## Aufgaben:
a) Beantworten Sie zum Artikel über das Vieh in Nürnberg diese Fragen:
(i) Wie viele Hühner, Enten und Gänse gab es nach dem Krieg?
(ii) Welches Amt hat Herbert Schuster inne?
(iii) Wie viele Kühe stehen in Peter Eberleins Stall?
b) Setzen Sie bitte den Artikel über das Vieh in Nürnberg nach seinem letzten Satz fort.

## Ausgangstext:

* * *

16. September 1967: Kein Platz für das liebe Vieh

© Gerardi

Das liebe Federvieh hat auch schon bessere Zeiten gesehen, die schlechten Zeiten nach dem Kriege. 42.000 Hühner, Enten und Gänse durften damals kräftig futtern, um hernach ein kräftiges Futter für ihre Besitzer abzugeben, heute gackern und schnattern 14.000 und ein paar Exemplare jener Gattungen in der Gegend herum. Nur in einem Falle macht das allgemeine Viehsterben eine Ausnahme – bei den Bienenvölkern, die seit 1945 kaum nennenswerte Einbußen hinnehmen mußten. In über 1.100 Körben summt und brummt es.

„Die Stadt läßt dem Vieh kaum noch Platz“, meint Herbert Schuster, der Kreisgeschäftsführer des Bayerischen Bauernverbandes in Nürnberg. Einmal sei es undenkbar, daß auf den Straßen Kühe gemütlich zur Weide zotteln, zum andern brauchen die Knoblauchsländer Bauern ihre Ställe als Lager- und Maschinenhallen. Obendrein erfordert die Tierhaltung viel Personal, wenn sie Geld einbringen soll, gerade Arbeitskräfte aber sind in der Landwirtschaft knapp.

16. September 1967: Kein Platz für das liebe Vieh

© Gerardi

Die Knoblauchsländer Bauern sind außerdem mit ihren Gewächshäusern derart beschäftigt, daß sie für einen Stall voller Viehzeug gar keine Zeit mehr haben. Je weniger Tiere in der Stadt herumlaufen, desto mehr werden sie von den Menschen beachtet. „Der Vater kommt mit seinem Pferdegespann schneller auf die Hauptstraße als ich mit dem Bulldog“, erzählt Konrad Neubauer vom Zeitenwendeplatz in Eibach. „Den lassen nämlich die Autofahrer naus!“ Trotzdem macht er keinen Hehl daraus, daß die beiden Pferde von Michel Neubauer ein reines Steckenpferd sind. Aber: „Solang‘ der Vater gesund ist, bleiben sie da!“

Aufsehen erregt auch Peter Eberlein nur ein paar Häuser weiter mit seinem Vieh. 13 Kühe und zwei Kälbchen stehen in einem Stall, im andern sehen sechs Säue Mutterfreuden entgegen. Im Freien führt ein Schwein 11 Ferkel spazieren. Die Sache, die sich so niedlich ansieht, ist freilich ein bißchen anrüchig, so daß Peter Eberlein schon Ärger mit seinen Nachbarn in den nahen Einfamilienhäusern bekommen hat. Er ist jedoch entschlossen, bei seiner Landwirtschaft zu bleiben, denn für sieben Tagwerk, die er dem künftigen Kanal opfern mußte, hat er neues Land gepachtet.

* * *

## Datenauszug:
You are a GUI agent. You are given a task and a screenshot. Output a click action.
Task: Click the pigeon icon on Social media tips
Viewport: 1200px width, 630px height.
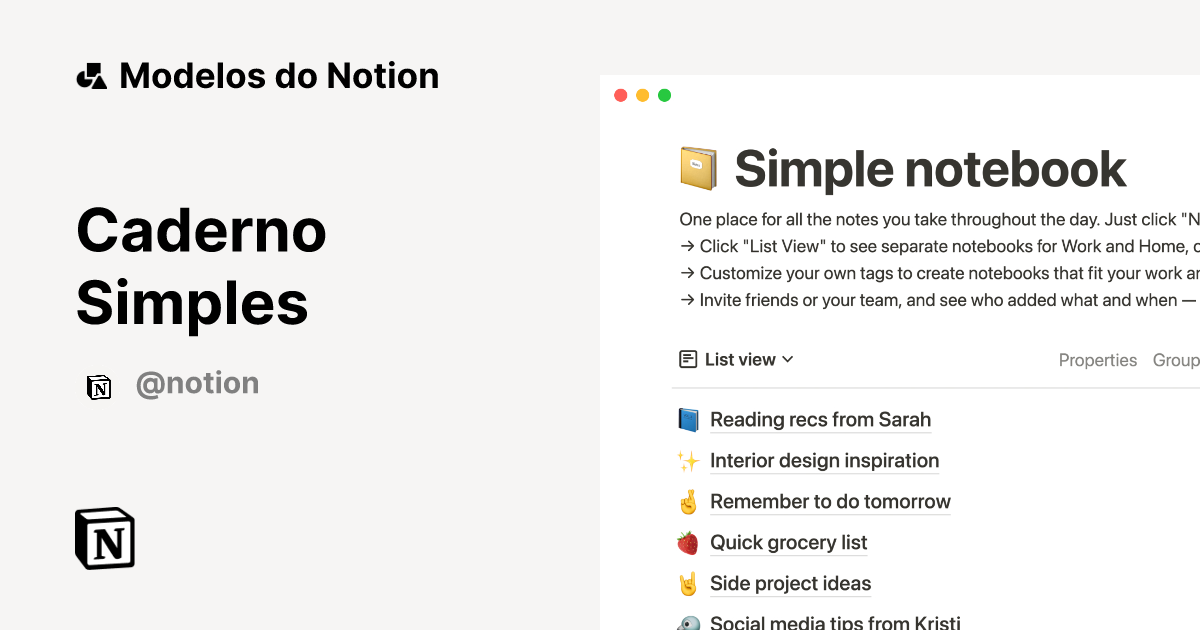[688, 621]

* * *

## Lösungen:
a)
(i) 42.000
(ii) Er ist Kreisgeschäftsführer des Bayerischen Bauernverbandes in Nürnberg.
(iii) 13

b)
Nichts zu hören und zu sehen ist hingegen vom Federvieh, das für Hans Eberlein in der Röthenbacher Hauptstraße Eier legt. Der Bauer mußte sich einst mit einem sogenannten Vielfachbetrieb (vom Ackerbau bis zur Viehhaltung) herumschlagen, ehe ihm die Landnot auf die Idee brachte, eine Art Tierfabrik zu schaffen. In der früheren Scheune hält er gegenwärtig 2.000 Hühner in „Batterie“, bald werden es wieder 3.000 sein. Für Hans Eberlein stellt es kein Problem dar, seine Ware abzusetzen, denn 80 v. H. aller Eier werden ab Hof verkauft. Zwei Schafe sind der letzte Rest des vormals großen Tierbestandes, erfüllen aber auch noch einen guten Zweck. Sie laufen im Garten herum und „mähen“ das Gras.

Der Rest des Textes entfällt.